### Texte extrait
-.-.-

L’esclave numérique

Jean-Marc Jancovici a théorisé que la puissance d’un pays est corrélée à sa consommation énergétique. Les biens et services dont nous profitons quotidiennement (les déplacements, la nourriture, les services domestiques, …) sont consommateurs d’énergie. Celle-ci est issue de centrales électriques, du pétrole, …

Sans cela, pour obtenir les mêmes services, nous devrions avoir recours à une main d’œuvre peu chère et corvéable à merci. Le train de vie d’un roi nécessitait des dizaines de servants. Et cela n’empêchait pas d’avoir une qualité de vie bien inférieure au français moyen d’aujourd’hui. Afin d’évaluer la richesse, Jancovici parle d’esclaves énergétiques

De nos jours, le coursier ou le télégraphe de Chappe sont inutiles pour transporter l’information. Une onde électromagnétique suffit. Adieu carrosses et chevaux et toute la logistique autour. Place aux voitures. Un tracteur remplace largement des dizaines de paysans avec leur faux.

-.-.-

[Entrées d'origine]
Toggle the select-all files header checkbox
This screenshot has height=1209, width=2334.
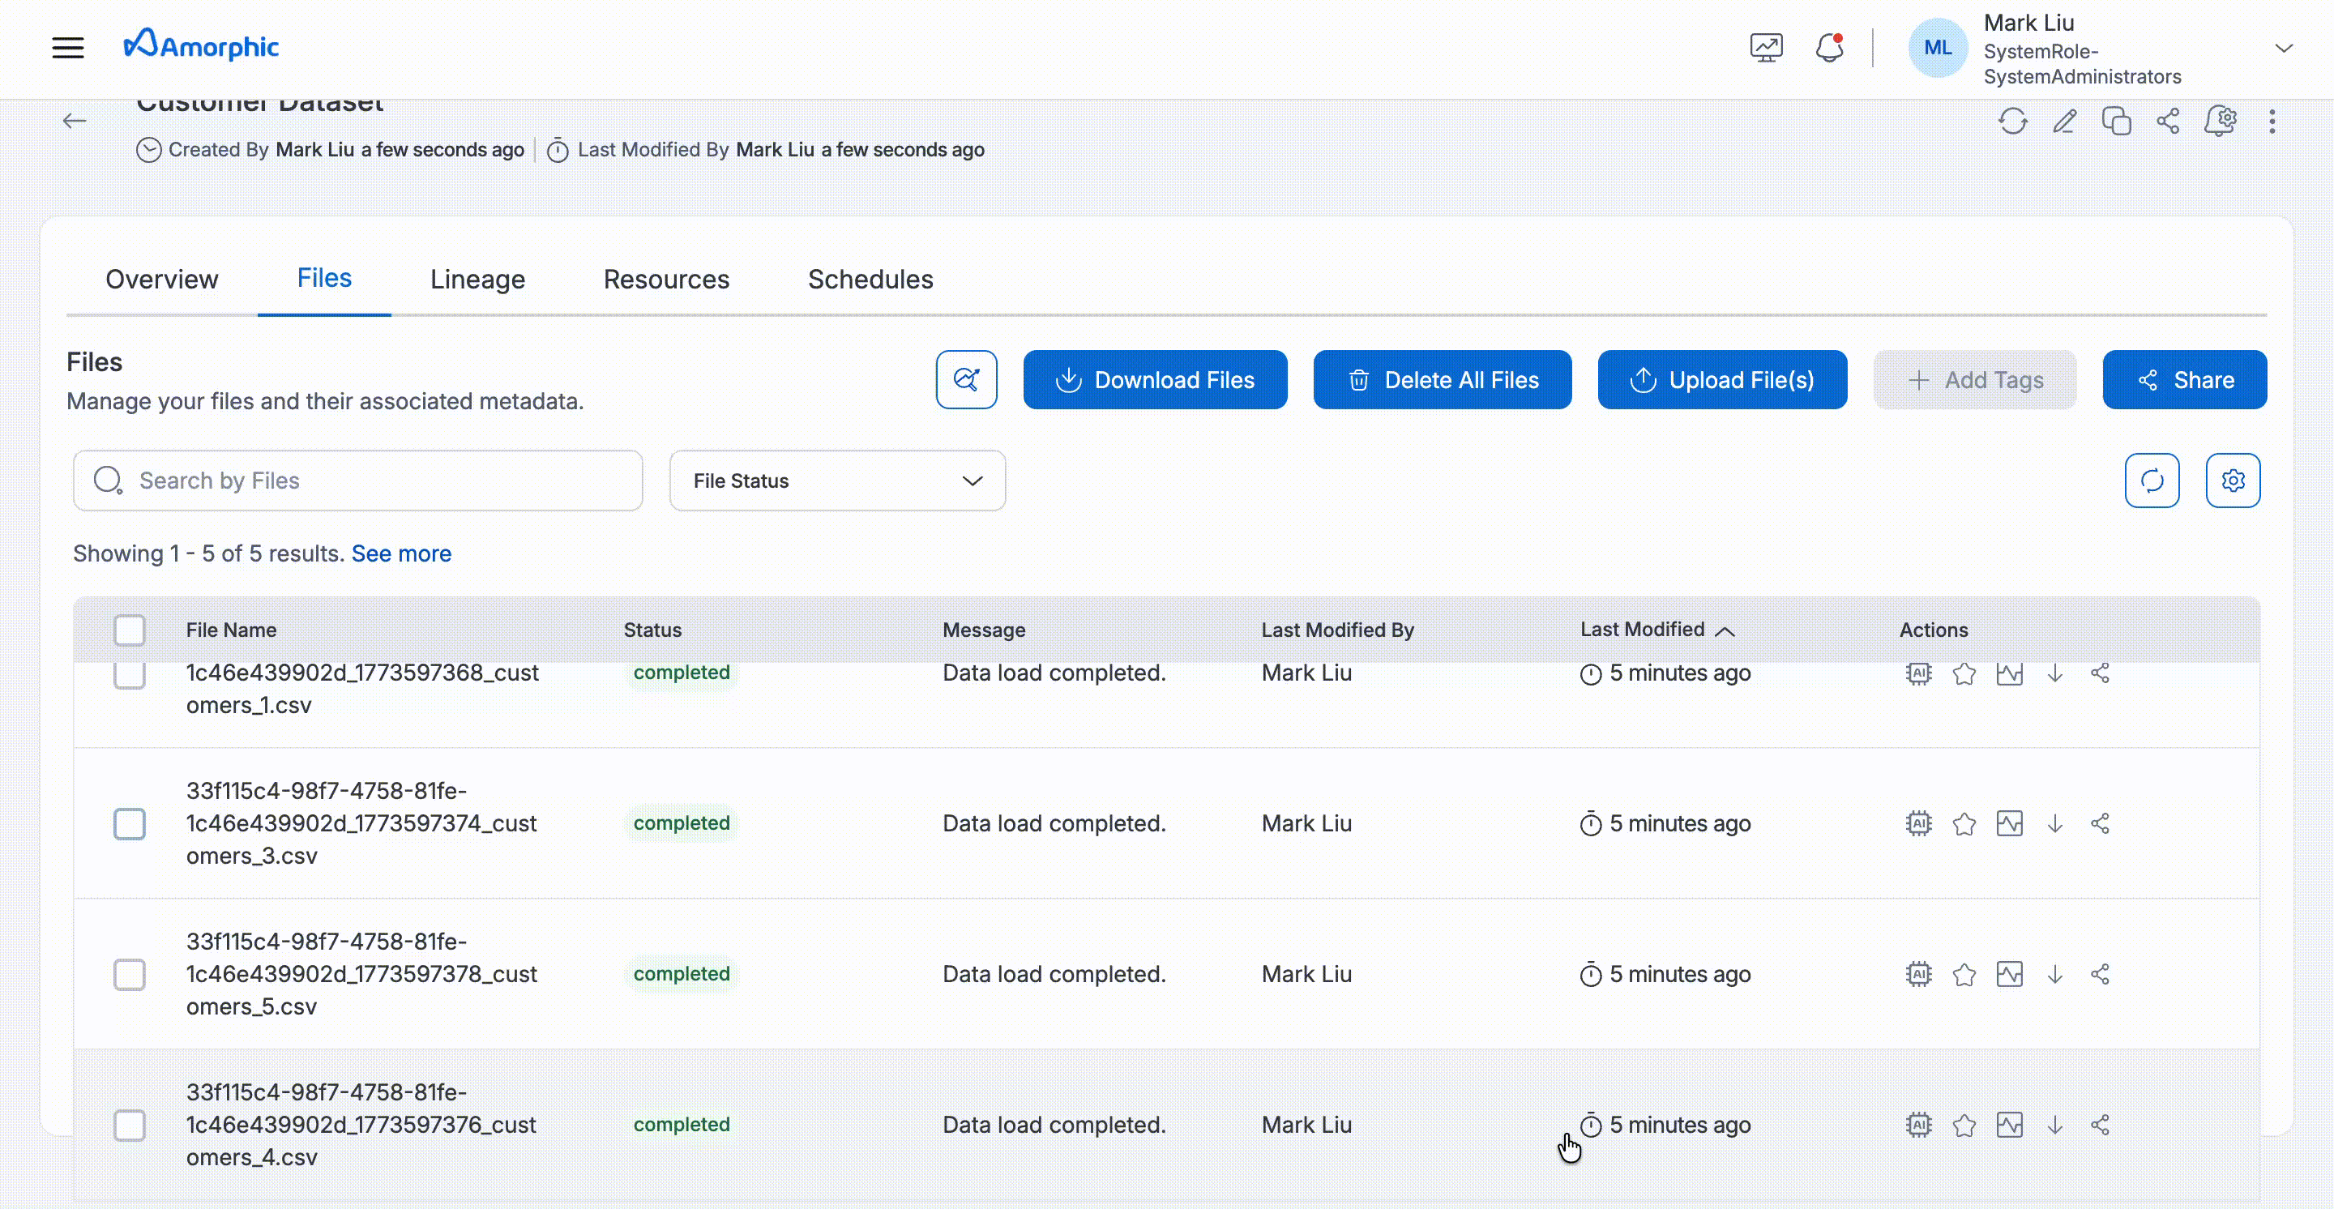pos(130,629)
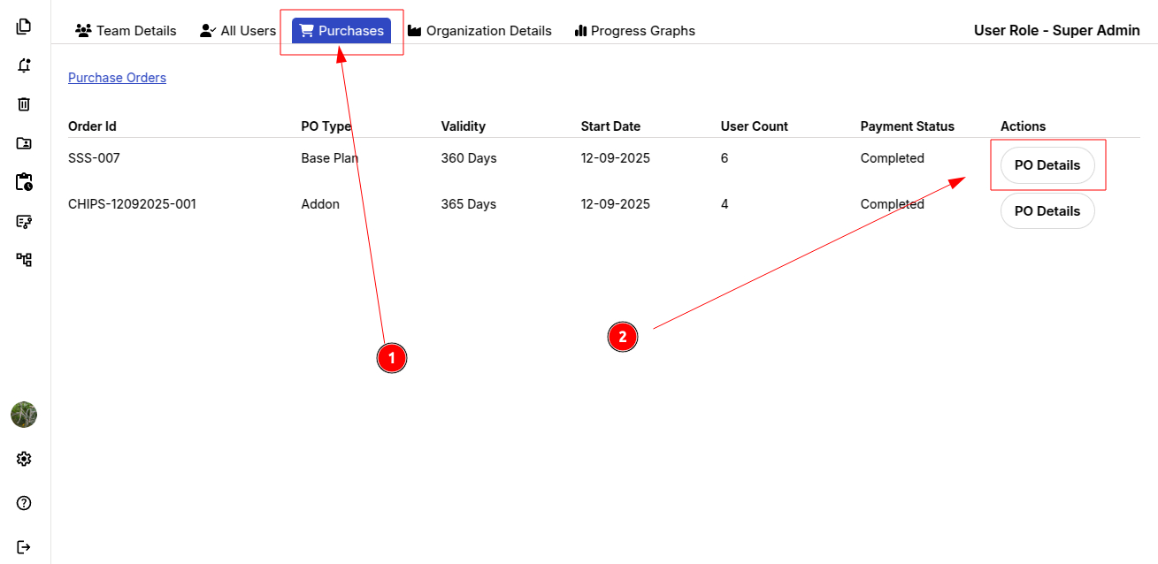
Task: Open the hierarchy tree icon in sidebar
Action: [x=24, y=260]
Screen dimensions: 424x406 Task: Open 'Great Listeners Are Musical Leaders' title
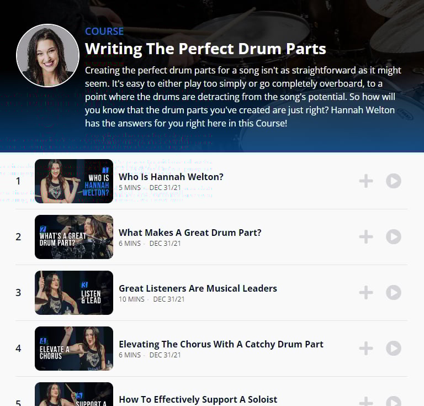click(198, 288)
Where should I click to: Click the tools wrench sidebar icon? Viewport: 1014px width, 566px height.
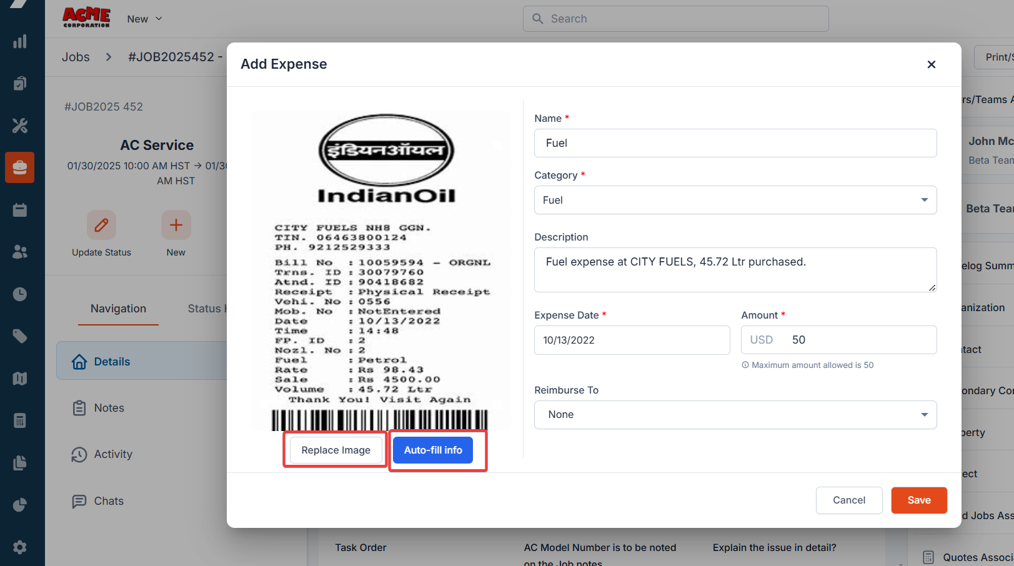point(20,126)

-.-.-

### Exercices
• A. Répondez aux questions suivantes d'après l'extrait :
(i) D'après la théorie de Jean-Marc Jancovici, à quoi la puissance d'un pays est-elle corrélée ?
(ii) De combien de servants le train de vie d'un roi avait-il besoin ?
(iii) Qu'est-ce qui suffit de nos jours pour transporter l'information ?
• B. Recopiez à l'identique les entrées, depuis la ligne qui contient « Screen dimensions: 424x406 » jusqu'à la dernière, ces deux lignes comprises, en omettant les images.
Les entrées sont sans lien avec l'extrait.

### Corrigés dans l'ordre
• A.
(i) À sa consommation énergétique.
(ii) Des dizaines de servants.
(iii) Une onde électromagnétique.

• B.
Screen dimensions: 424x406 Task: Open 'Great Listeners Are Musical Leaders' title
click(198, 288)
Where should I click to: Click the tools wrench sidebar icon? Viewport: 1014px width, 566px height.
point(20,126)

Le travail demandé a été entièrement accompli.